Step 1: We rewrite the sum as follows.

$1-\frac{1}{2}+\frac{1}{3}-\ldots = \left( 1+\frac{1}{2}+\frac{1}{3}+\ldots \right) - 2 \left( \frac{1}{2}+\frac{1}{4}+\frac{1}{6}+\ldots \right)$

Step 2: We express the two separated sums in sigma notation.

$\left( 1+\frac{1}{2}+\frac{1}{3}+\ldots \right) - 2 \left( \frac{1}{2}+\frac{1}{4}+\frac{1}{6}+\ldots \right) = \left( \sum_{n=1}^{\infty} \frac{1}{n} \right) - 2 \left( \sum_{n=1}^{\infty} \frac{1}{2n} \right)$

Step 3: We use the distributive property.

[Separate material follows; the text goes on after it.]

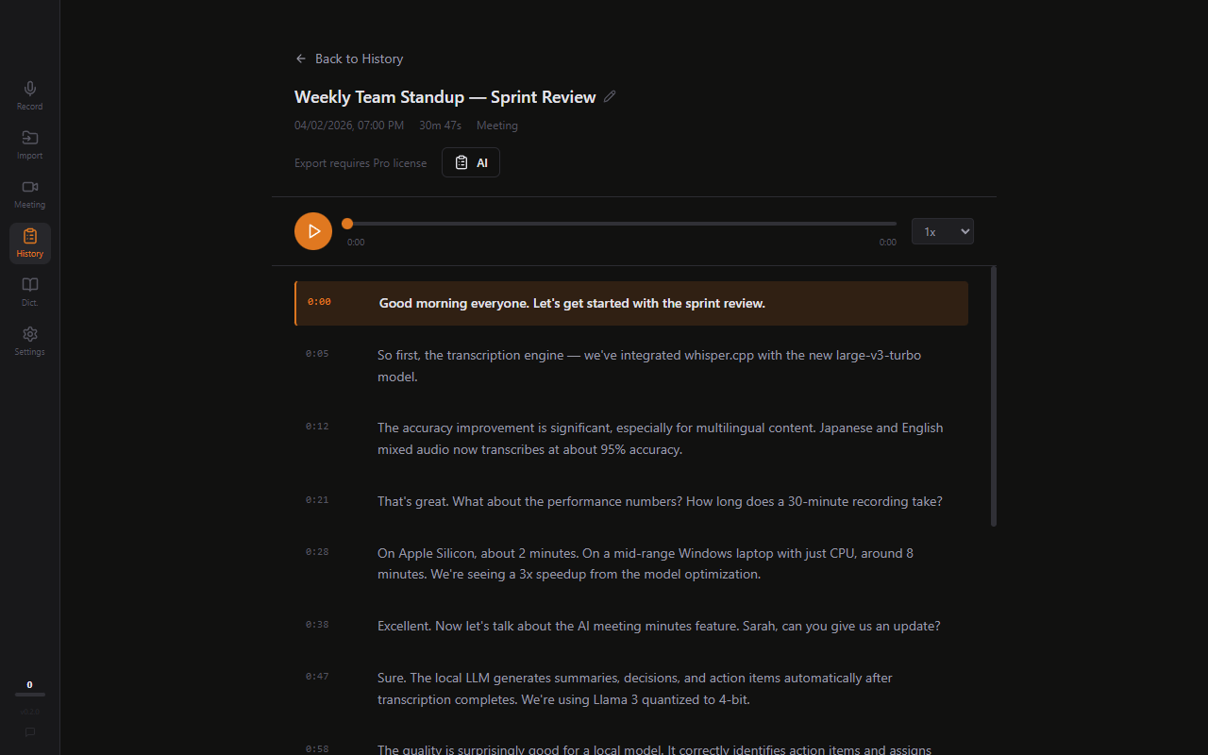This screenshot has width=1208, height=755.
Task: Edit the title using pencil icon
Action: pos(610,96)
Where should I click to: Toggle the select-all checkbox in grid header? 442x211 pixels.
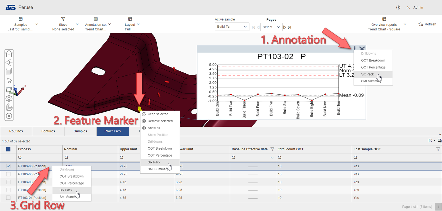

$\left( \sum_{n=1}^{\infty} \frac{1}{n} \right) - 2 \left( \sum_{n=1}^{\infty} \frac{1}{2n} \right) = \left( \sum_{n=1}^{\infty} \frac{1}{n} \right) - \left( \sum_{n=1}^{\infty} \frac{2}{2n} \right) = \left( \sum_{n=1}^{\infty} \frac{1}{n} \right) - \left( \sum_{n=1}^{\infty} \frac{1}{n} \right)$

Step 4 : We combine the two sums.

$\left( \sum_{n=1}^{\infty} \frac{1}{n} \right) - \left( \sum_{n=1}^{\infty} \frac{1}{n} \right) = \sum_{n=1}^{\infty} \left( \frac{1}{n} - \frac{1}{n} \right) = \sum_{n=1}^{\infty} 0 = \boxed{0}$

Which step(s) is/are flawed, causing this proof to be invalid?